Encoder Decoder models in HuggingFace from (almost) scratch

4 min readOct 2, 2020

Transformers have completely changed the way we approach sequence modeling problems in many domains. The number of variants and advancements over the original transformer model [1] have also been published at a steady rate, among the most famous being BERT [2]. Several Transformer and BERT variants are published every year and it becomes very tedious for researchers to try out new variants quickly on their problem. Even if someone is not interested in trying out the latest variant or a new dataset, they still need to train an existing model on common datasets to be able to use them in their research which can be computationally expensive.

Thankfully, the team and community at Huggingface have developed a transformers library that provides implementation of several transformer models with simple to use and extensible APIs. They also provide popular models pretrained on commonly used datasets, eliminating a major part of the startup time involved in using transformers. Huggingface also released a Trainer API to make it easier to train and use their models if any of the pretrained models dont work for you.

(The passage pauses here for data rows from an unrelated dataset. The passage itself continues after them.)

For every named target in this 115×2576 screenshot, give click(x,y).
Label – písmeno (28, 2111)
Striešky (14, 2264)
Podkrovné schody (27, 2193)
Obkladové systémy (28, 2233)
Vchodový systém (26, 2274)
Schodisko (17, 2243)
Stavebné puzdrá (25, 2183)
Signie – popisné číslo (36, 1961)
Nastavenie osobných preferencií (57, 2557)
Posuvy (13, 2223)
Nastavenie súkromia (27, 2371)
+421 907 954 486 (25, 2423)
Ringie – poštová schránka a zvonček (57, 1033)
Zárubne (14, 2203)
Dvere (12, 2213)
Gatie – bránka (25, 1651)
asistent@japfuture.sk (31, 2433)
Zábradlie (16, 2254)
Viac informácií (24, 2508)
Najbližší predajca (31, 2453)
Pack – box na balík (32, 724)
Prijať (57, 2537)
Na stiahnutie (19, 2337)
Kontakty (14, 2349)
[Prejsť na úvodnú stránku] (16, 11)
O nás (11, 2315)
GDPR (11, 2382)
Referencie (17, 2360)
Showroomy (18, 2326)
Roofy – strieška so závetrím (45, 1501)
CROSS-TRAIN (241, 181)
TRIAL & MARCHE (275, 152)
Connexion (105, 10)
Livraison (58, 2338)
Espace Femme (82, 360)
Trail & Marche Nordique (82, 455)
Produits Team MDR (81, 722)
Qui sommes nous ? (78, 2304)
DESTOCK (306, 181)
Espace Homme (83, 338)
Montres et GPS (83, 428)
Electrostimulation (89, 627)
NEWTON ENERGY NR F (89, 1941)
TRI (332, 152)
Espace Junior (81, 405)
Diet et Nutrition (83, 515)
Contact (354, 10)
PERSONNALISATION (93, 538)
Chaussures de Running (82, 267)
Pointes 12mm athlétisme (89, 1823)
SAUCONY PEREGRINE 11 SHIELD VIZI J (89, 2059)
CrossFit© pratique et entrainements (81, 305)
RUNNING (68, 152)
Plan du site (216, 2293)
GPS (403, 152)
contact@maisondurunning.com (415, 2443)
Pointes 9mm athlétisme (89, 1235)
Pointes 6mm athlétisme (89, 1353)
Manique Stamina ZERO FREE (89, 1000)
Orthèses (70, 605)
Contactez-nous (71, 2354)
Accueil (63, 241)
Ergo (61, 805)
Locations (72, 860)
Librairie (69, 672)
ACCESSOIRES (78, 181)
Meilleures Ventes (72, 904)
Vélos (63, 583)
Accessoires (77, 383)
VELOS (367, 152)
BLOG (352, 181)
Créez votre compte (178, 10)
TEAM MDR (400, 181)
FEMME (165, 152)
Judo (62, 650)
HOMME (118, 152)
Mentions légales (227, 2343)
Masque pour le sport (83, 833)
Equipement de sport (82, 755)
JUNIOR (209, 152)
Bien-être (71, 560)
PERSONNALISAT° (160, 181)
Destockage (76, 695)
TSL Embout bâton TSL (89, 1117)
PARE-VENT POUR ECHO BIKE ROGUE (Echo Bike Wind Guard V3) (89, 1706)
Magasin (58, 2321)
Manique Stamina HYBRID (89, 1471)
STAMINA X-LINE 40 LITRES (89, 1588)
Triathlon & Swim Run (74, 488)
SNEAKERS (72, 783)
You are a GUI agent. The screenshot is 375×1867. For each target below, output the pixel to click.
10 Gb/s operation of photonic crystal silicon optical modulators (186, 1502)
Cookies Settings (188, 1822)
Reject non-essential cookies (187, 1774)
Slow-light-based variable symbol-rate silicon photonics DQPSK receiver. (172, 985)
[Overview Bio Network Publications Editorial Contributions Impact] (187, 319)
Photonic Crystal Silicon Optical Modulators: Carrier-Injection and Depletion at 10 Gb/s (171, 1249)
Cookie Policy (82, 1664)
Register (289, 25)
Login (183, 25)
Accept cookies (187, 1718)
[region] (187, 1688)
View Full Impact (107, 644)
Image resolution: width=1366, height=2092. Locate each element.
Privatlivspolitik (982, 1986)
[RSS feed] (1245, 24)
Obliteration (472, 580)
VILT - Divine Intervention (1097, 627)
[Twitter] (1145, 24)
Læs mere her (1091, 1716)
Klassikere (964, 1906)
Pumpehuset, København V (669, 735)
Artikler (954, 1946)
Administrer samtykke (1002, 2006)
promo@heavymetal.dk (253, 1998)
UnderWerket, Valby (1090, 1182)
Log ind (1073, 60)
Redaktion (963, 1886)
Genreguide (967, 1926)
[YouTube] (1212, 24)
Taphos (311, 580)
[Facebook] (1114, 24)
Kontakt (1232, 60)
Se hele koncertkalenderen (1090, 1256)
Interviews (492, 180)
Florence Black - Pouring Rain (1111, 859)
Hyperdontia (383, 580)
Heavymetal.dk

The Huggingface documentation does provide some examples of how to use any of their pretrained models in an Encoder-Decoder architecture. However, if you are looking at a different dataset or application, you may have to write more than just a few lines. This post tries to walk through the process of training an Encoder-Decoder translation model using Huggingface from scratch, primarily using just the model APIs. The intention of this post is to reduce the reader’s time in browsing the documentation and provide a template for training customized Encoder-Decoder models. Familiarity with Encoder-Decoder models and PyTorch is assumed. Details of dataloaders, loss criterion, optimizers, etc. are not discussed in detail.

Configuration

To ease experimentation and reproducibility, it is recommended to separate out hyperparameters and other constants from the actual code. Everyone has their own way to do this and I recently adopted this style of storing all configuration as a json and loading it during the actual training. Different experiments can have different json files thus separating the actual code from the hyperparameter configurations. This also avoids lengthy command line arguments to the training job. I use this method through this post. The default config json file is here. The config can then be loaded easily using:

Dataset

We will be using the Stanford NLP Group’s English-German translation dataset available here [3]. This is processed dataset and large enough to allow transformers to learn something useful, but not too large to require excessive compute. The dataset consists of over 15M English texts and corresponding translated German text. Of course, you can use your own datasets instead. We will be writing our own data loaders using Pytorch, but first we need to train the tokenizers.

Tokenizers

Once we have the config sorted out, we begin by training tokenizers to process English and German texts using Huggingface. The details are well explained in the official documentation and I recommended browsing all available options. For this task, we will train a BertWordPieceTokenizer. The Encoder has its own tokenizer associated with English texts and the Decoder has a separate tokenizer associated with German texts. All the parameters can be read from the config file.

DataLoaders

We can now define the dataloaders for the training and validation sets extending the PyTorch Dataset class. Note: We do not have to do this for all Huggingface models if we use the Trainer API. The custom dataloader class takes as input the respective EN and DE files, the corresponding tokenizers and max lengths. Once we have tokenized the texts, we first define a __getitem__() to return the corresponding pair of EN and DE texts.

We then define the collate function to perform padding and generate masks for each batch.

Training

We can now write the training loop. As usual, we create the dataloaders and initialize the BertModel configs. Then, we create an instance of the EncoderDecoderModel. Setting is_decoder=True is important in the decoder config and is what makes everything work. Note that the decoder is a BertForMaskedLM model since we need the LM head to generate the output sequence. The encoder can be a simple BertModel. You can pretrain the encoder as a BertForMaskedLM separately and then load it as BertModel which would simply remove the final layer.

The rest of the training process is the standard PyTorch code. You iterate over batches of data to obtain the model predictions, compute the loss and update model parameters.

The entire working example is available at the Github repo.

PS: Very recently, the Trainer API added support for translation tasks. This might make some of the contents of this post obsolete, but if you want finer-grained control over the training or cant upgrade to the latest version of Huggingface, this post might still be helpful.

References:

[1] Ashish Vaswani, Noam Shazeer, Niki Parmar, Jakob Uszkoreit, Llion Jones, Aidan N Gomez, Lukasz Kaiser, and Illia Polosukhin. 2017. Attention is all you need. In Advances in Neural Information Processing Systems, pages 6000–6010.

[2] J. Devlin, M. Chang, K. Lee, and K. Toutanova. BERT: pretraining of deep bidirectional transformers for language understanding. arXiv preprint arXiv:1810.04805, 2018.

[3] Minh-Thang Luong, Hieu Pham, and Christopher D Manning. Effective approaches to attentionbased neural machine translation. arXiv preprint arXiv:1508.04025, 2015.